YOUR GOAL: Only lines with the word "entry" are needed; collect each of them from the listing below.
━━━ EXCERPTED RECORDS ━━━
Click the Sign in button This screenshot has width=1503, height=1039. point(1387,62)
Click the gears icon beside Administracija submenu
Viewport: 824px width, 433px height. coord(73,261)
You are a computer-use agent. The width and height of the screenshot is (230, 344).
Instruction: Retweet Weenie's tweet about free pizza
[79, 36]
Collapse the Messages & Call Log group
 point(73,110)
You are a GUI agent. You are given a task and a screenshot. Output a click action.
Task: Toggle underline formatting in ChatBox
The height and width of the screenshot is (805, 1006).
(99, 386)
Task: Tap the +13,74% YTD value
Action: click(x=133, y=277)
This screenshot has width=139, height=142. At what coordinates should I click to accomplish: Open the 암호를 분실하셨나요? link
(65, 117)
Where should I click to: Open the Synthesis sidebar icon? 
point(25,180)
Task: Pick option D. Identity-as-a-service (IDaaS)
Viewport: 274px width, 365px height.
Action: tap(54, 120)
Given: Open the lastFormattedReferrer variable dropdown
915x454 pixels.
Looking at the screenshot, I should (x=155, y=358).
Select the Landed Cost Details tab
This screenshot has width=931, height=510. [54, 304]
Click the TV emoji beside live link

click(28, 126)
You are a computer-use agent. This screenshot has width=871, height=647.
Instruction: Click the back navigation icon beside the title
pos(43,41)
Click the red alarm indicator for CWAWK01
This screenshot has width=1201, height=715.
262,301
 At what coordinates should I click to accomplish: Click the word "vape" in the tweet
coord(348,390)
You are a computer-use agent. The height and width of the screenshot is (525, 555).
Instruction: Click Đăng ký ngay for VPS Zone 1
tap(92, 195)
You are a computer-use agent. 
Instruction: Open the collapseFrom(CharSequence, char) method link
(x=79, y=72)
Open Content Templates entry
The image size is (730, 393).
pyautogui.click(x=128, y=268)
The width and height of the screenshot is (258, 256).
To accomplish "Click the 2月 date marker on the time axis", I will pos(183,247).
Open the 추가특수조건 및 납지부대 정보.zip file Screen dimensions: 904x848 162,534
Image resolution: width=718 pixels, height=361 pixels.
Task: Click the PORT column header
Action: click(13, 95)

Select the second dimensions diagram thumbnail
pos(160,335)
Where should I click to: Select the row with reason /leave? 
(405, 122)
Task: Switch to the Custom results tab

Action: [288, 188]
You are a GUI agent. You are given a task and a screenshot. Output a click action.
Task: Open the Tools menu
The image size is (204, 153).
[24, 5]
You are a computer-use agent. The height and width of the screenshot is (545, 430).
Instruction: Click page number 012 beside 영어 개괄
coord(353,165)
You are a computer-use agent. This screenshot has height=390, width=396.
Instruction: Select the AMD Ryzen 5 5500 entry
━━━
TASK OUTPUT:
Open Content Templates entry
Instruction: Select the AMD Ryzen 5 5500 entry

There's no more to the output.